*PROBLEM REQUIREMENTS:* Make an exact copy, from the records below, of the lines from the line containing "How many years" to the line containing "MANAGE SETTINGS (505, 2542)", both lines included, excluding pictures.

*DATA FOR THIS EXERCISE:*
* * *

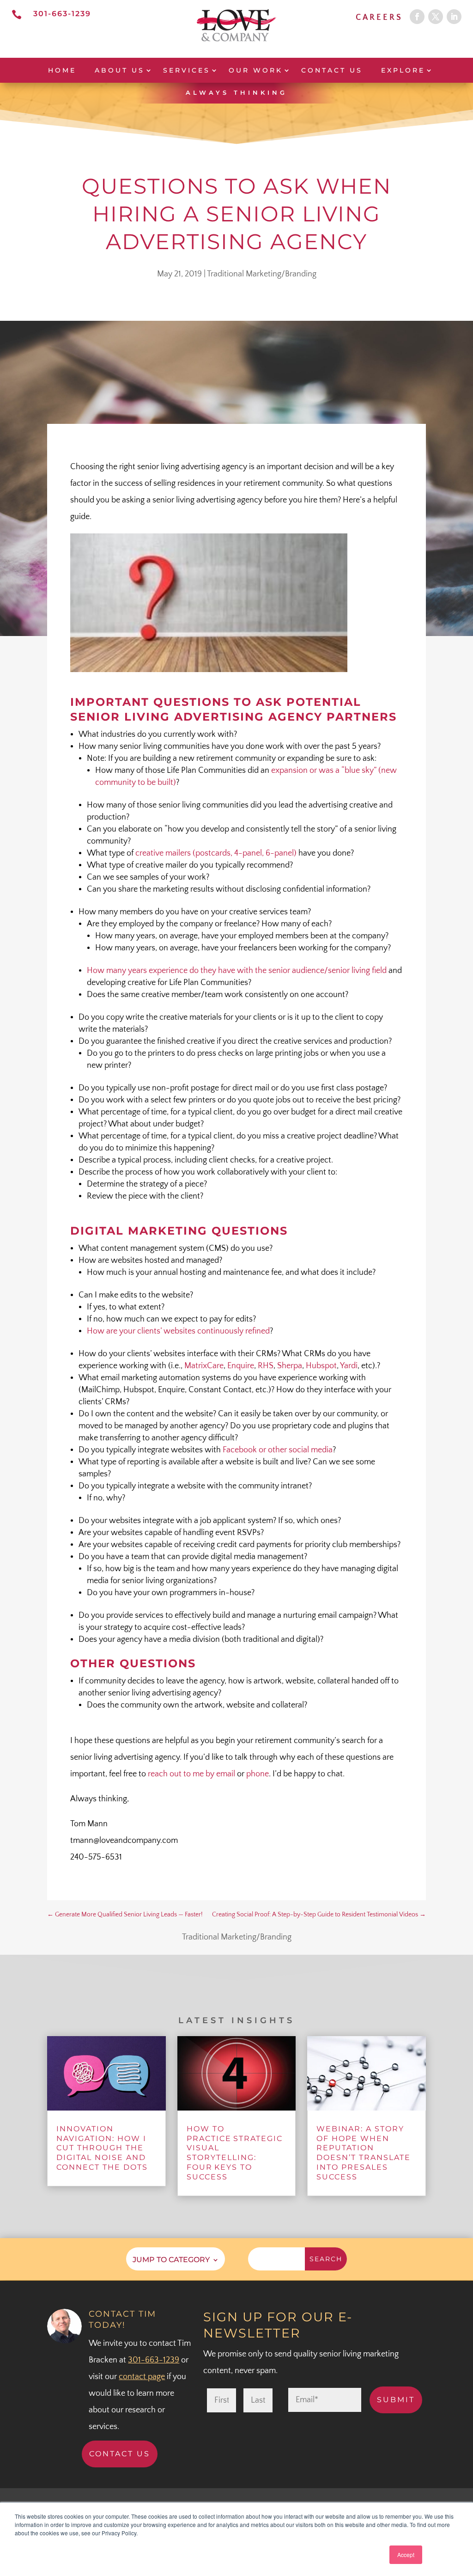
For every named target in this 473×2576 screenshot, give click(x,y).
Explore (403, 70)
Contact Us (332, 70)
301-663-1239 (62, 13)
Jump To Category (171, 2259)
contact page (142, 2376)
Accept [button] (405, 2554)
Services (186, 70)
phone (257, 1774)
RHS (265, 1366)
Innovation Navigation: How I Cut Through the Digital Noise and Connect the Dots (102, 2148)
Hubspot (321, 1366)
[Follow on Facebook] (417, 16)
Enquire (240, 1366)
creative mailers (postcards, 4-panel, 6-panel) (216, 853)
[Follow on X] (435, 16)
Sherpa (289, 1366)
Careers (379, 17)
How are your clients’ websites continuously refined (178, 1331)
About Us (120, 70)
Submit (396, 2399)
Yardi (349, 1366)
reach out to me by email (191, 1774)
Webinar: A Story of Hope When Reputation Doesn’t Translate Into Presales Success (363, 2152)
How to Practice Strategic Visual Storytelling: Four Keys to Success (235, 2152)
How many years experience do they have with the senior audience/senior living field (237, 970)
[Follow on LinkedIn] (454, 16)
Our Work (256, 70)
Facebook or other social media (278, 1450)
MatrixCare (204, 1366)
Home (62, 70)
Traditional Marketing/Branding (261, 274)
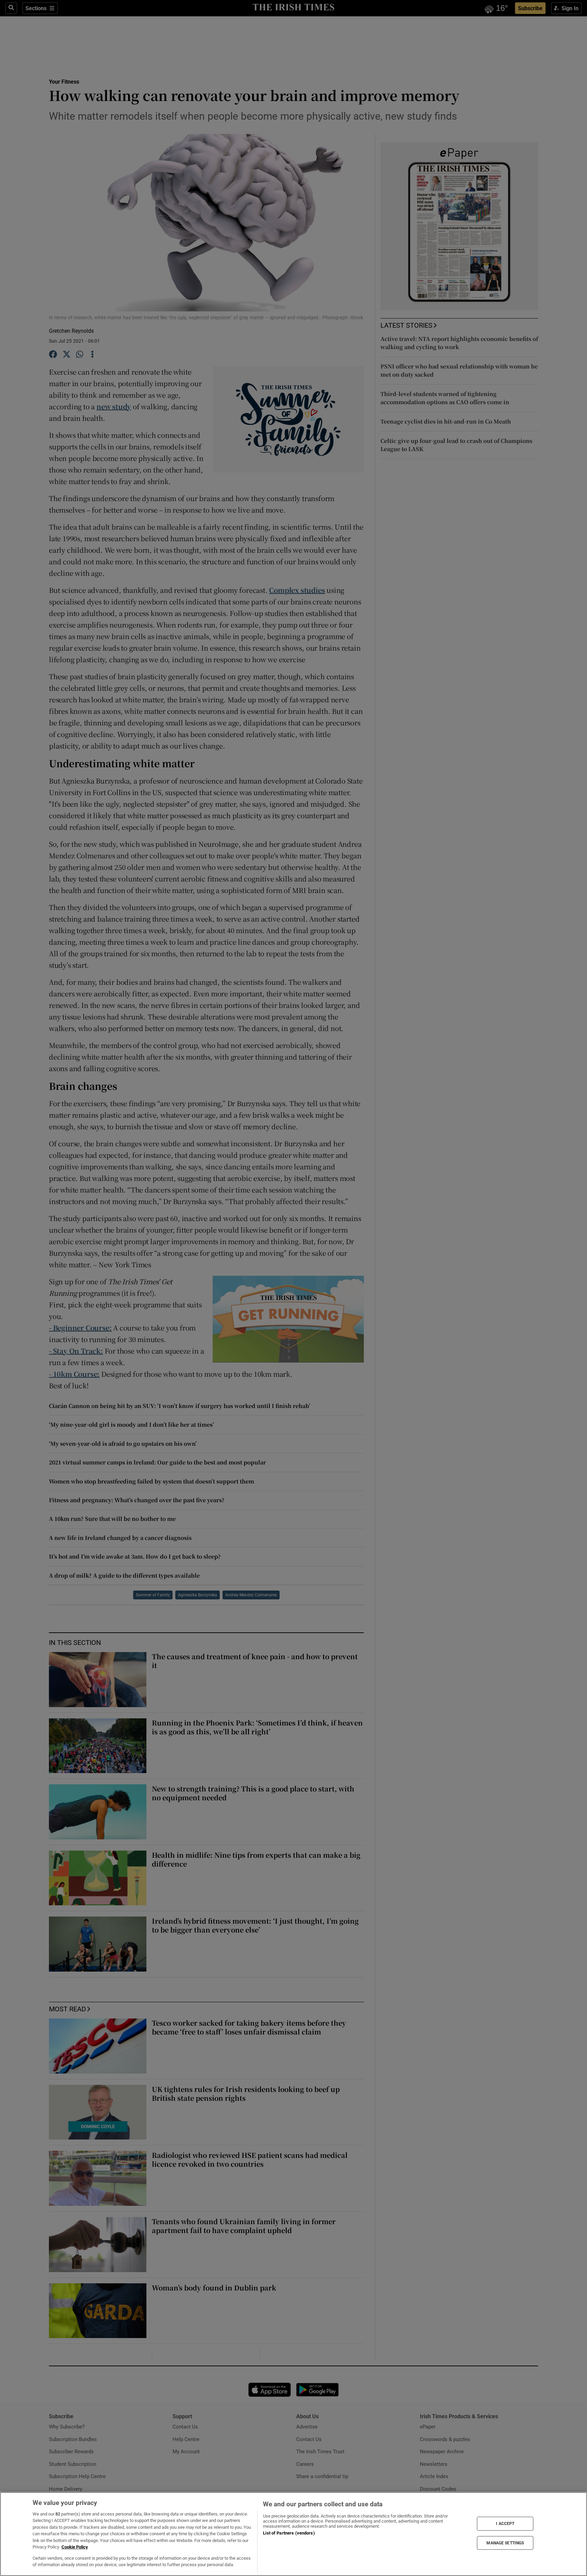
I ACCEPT (505, 2523)
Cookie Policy (74, 2546)
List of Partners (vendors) (289, 2533)
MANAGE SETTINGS (505, 2542)
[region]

* * *

*SOLVED PROBLEM:*
How many years experience do they have with the senior audience/senior living field (237, 970)
[Follow on LinkedIn] (454, 16)
Our Work (256, 70)
Facebook or other social media (278, 1450)
MatrixCare (204, 1366)
Home (62, 70)
Traditional Marketing/Branding (261, 274)
I ACCEPT (505, 2523)
Cookie Policy (74, 2546)
List of Partners (vendors) (289, 2533)
MANAGE SETTINGS (505, 2542)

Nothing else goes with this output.